Rule 8: Don’t Take Statistical Bedrock for Granted

It’s important to recognize who is producing the statistics and what motivations they may have – internally or through external pressure – that may impact the numbers.  Statistics themselves should be impartial.  They should be beyond the influence of politicians who would bend the numbers for their benefit, but they’re not.

When people are threatened – and killed – because they insist on delivering the truth, we can’t expect that they’ll continue to stand.  In Find Your Courage, the point is made that courage is doing the right thing in the face of fear – but it’s not reasonable to be courageous when you or your families are in danger.

Sometimes, the forces that drive us away from true and correct are the forces of commerce.  Books like Infonomics draw a clear bright line between information – including statistics – and organizational value.  That bright line can block out the beauty of the true nature of data.

Sometimes, it’s not those who make the statistics that are threatened but the very value of their statistics.  People call them “fake,” “false,” or other names try to inject doubt about their validity.  The problem is that these attacks don’t just harm the intended statistics but all statistics.  In fact, they erode the very foundation of trust (see Trust: Human Nature and the Reconstitution of Social Order).

Rule 9: Remember that Misinformation Can Be Beautiful, Too

Just because it’s pretty doesn’t make it right.  We look at graphs that instantly allow us to understand something without pouring through reams of numbers.  Infographics have become more popular today as we have cheap and easy access to create such visualizations.  Simple “errors” can make something look exponentially worse than it is.  A number doubles, and it’s represented as area in a room, so both dimensions are doubled – creating exponentially more size.

The lesson is that seeing it shouldn’t be believing it when it comes to statistics.

Rule 10: Keep an Open Mind

It’s the takeaway from Superforecasting as well.  The people who predicted the best weren’t the hedgehogs who knew one thing but rather the foxes who kept their options and their learning open.  (See Good to Great and Should You Be a Fox or a Hedgehog?)  The more we’re able to disconnect from the outcomes of the data, the more we can peer clearly into its roots and see what it is – and is not – saying.  (See The Happiness Hypothesis for more on detachment.)
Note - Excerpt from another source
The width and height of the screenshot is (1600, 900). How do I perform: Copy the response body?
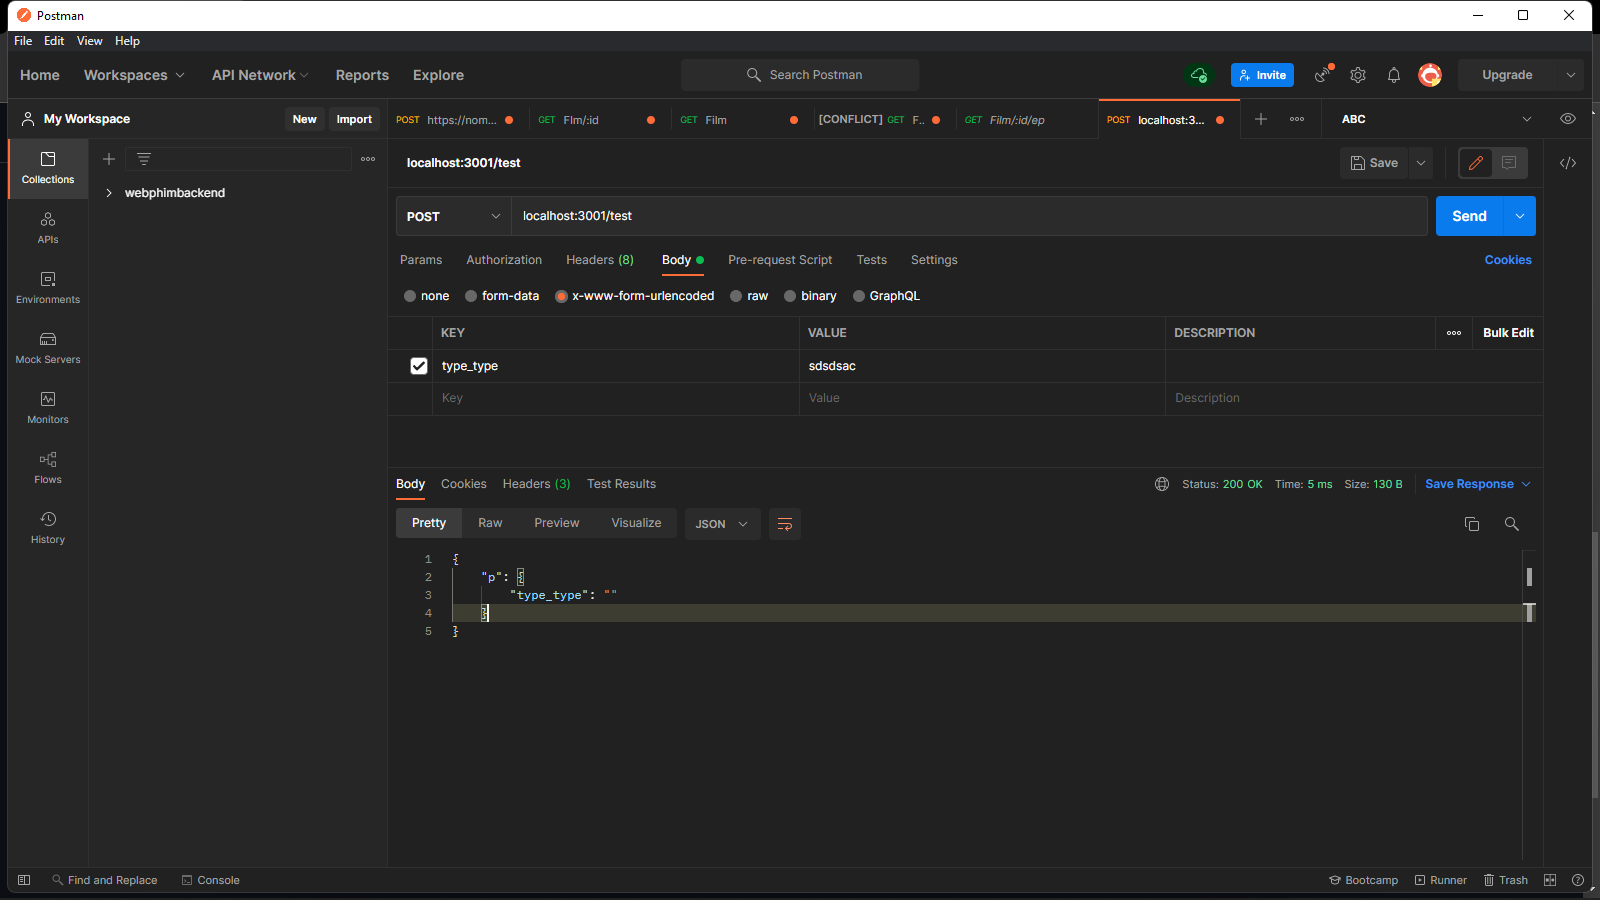point(1471,523)
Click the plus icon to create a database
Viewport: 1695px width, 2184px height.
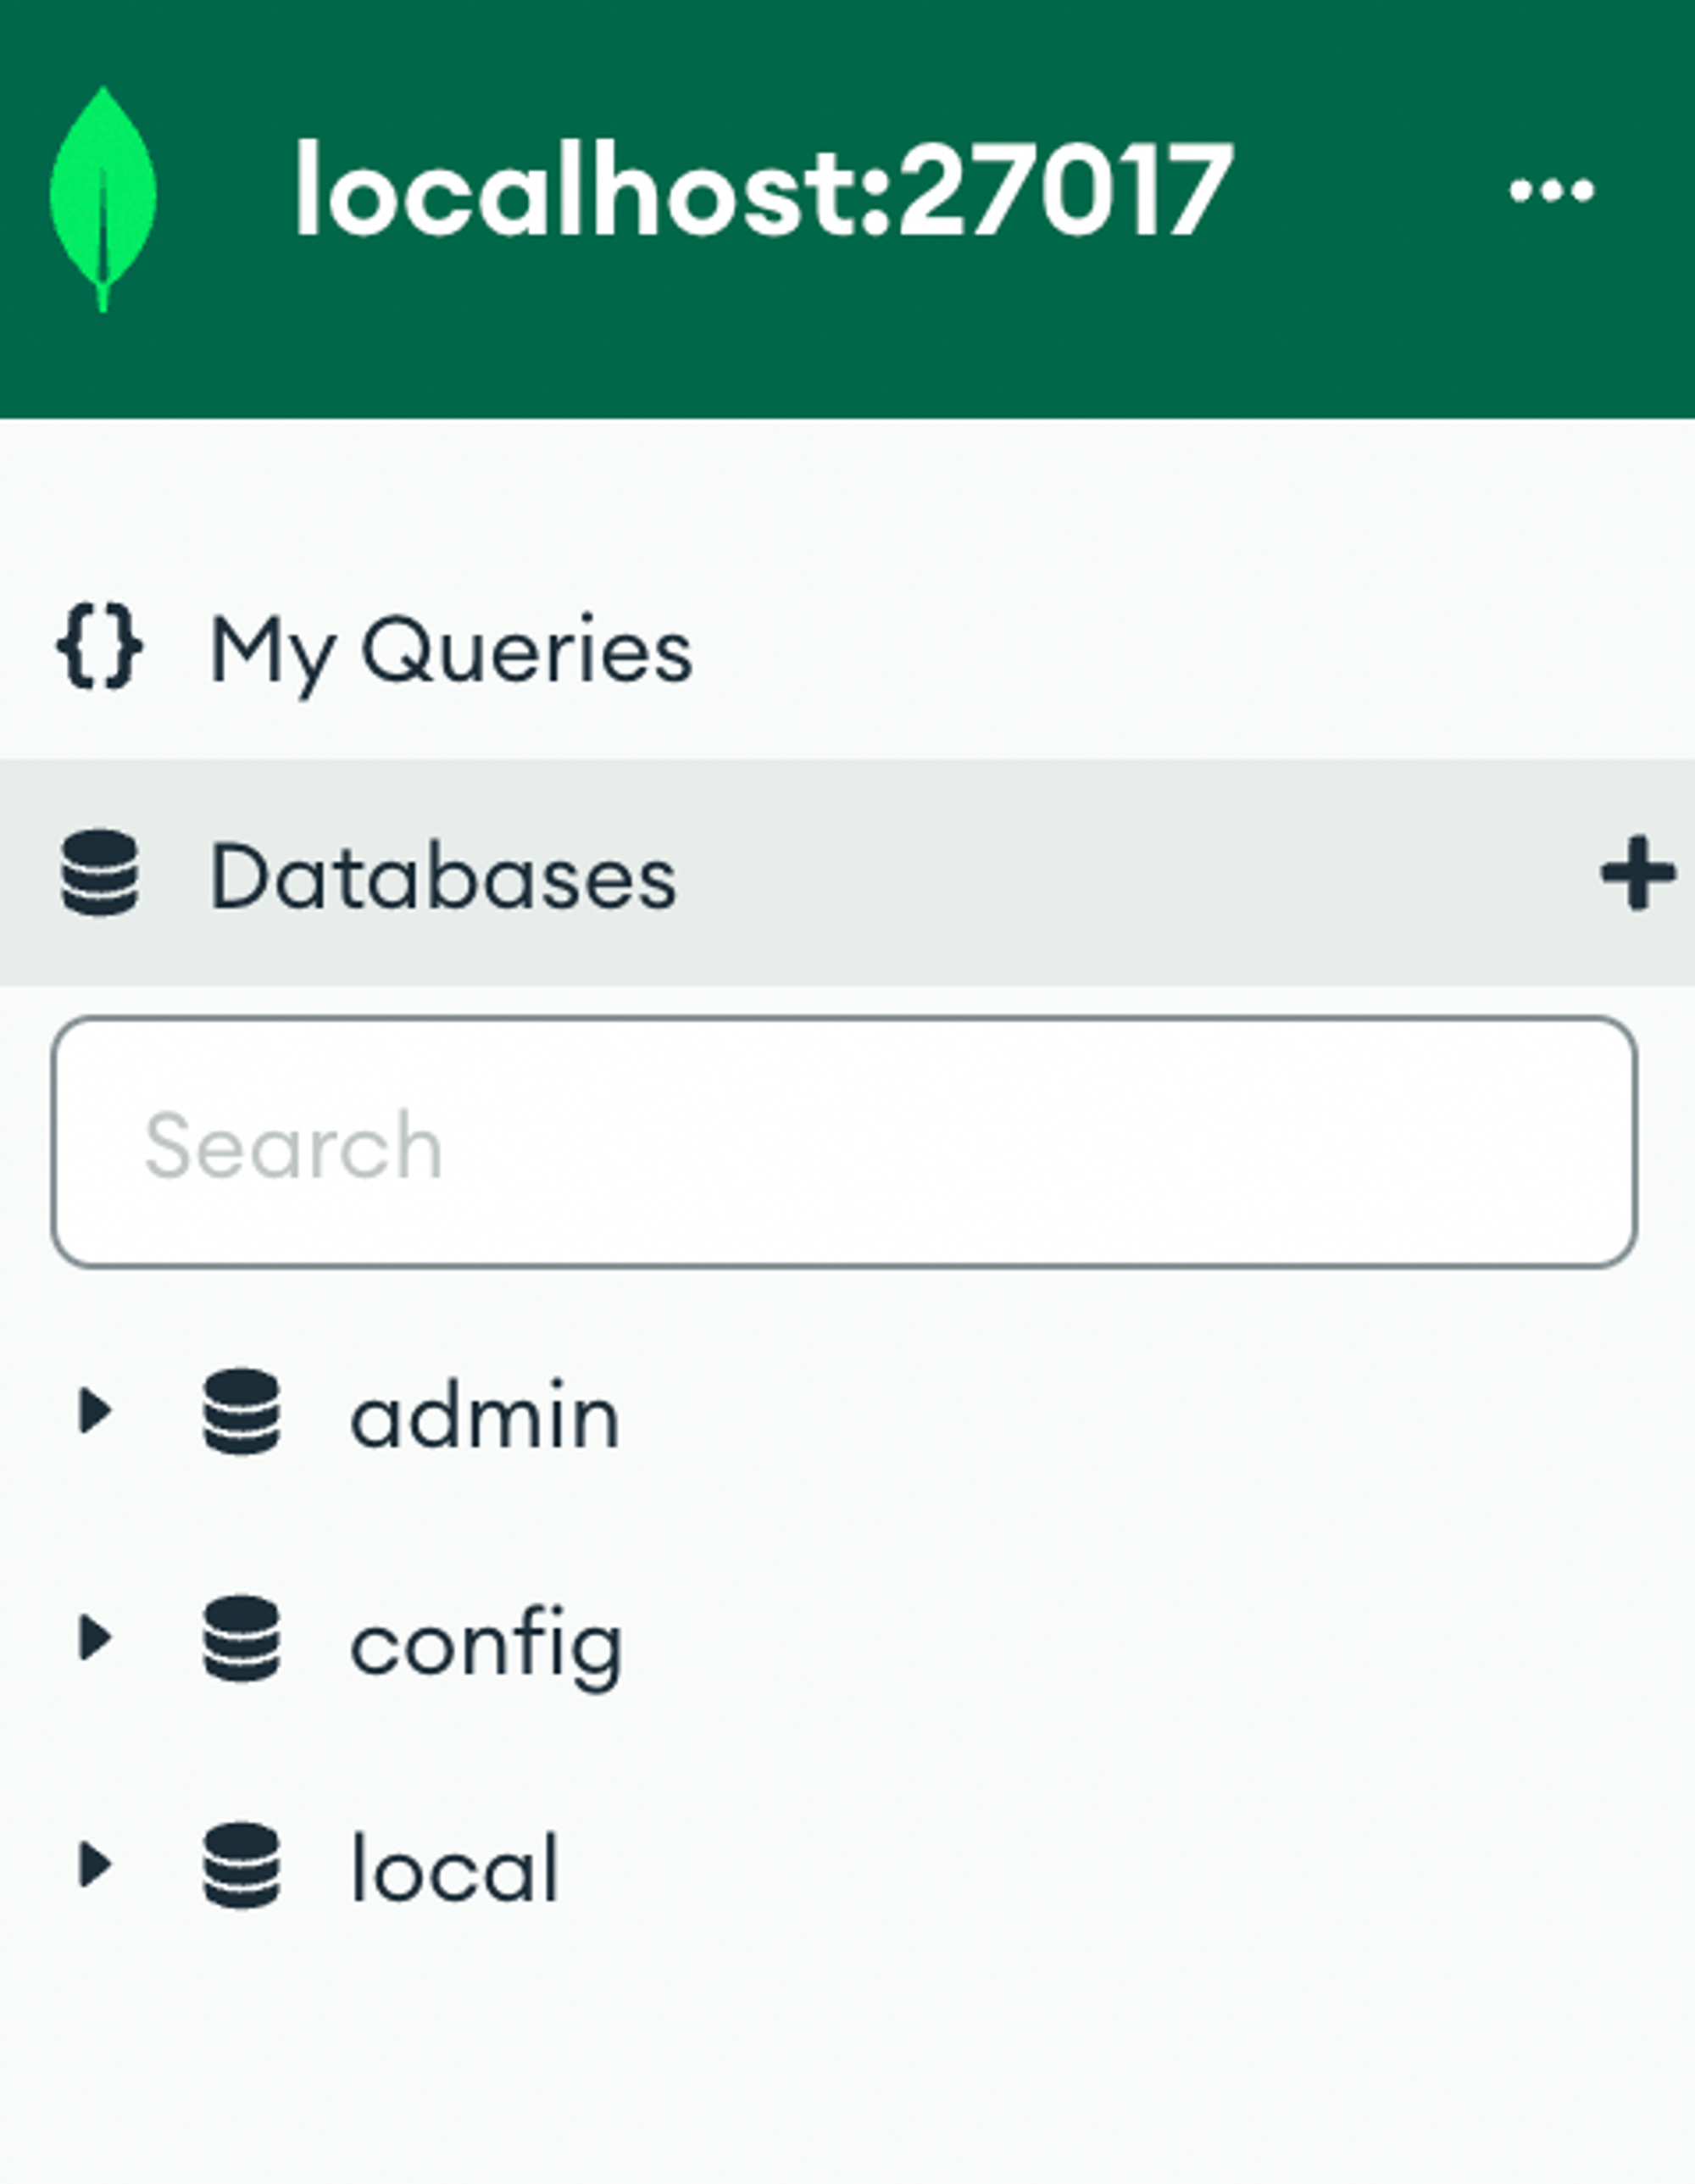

The Golden Rule: Be Curious

The dog’s head tilt that indicates confusion is the first step.  For humans, it’s an opportunity for us to start the learning experience.  It’s confusion that can lead to curiosity and a desire to understand how something can be.  Like an Escher painting that cannot exist in a three-dimensional world, we look to make sense of things we see.  It’s this attitude that can make us The Data Detective.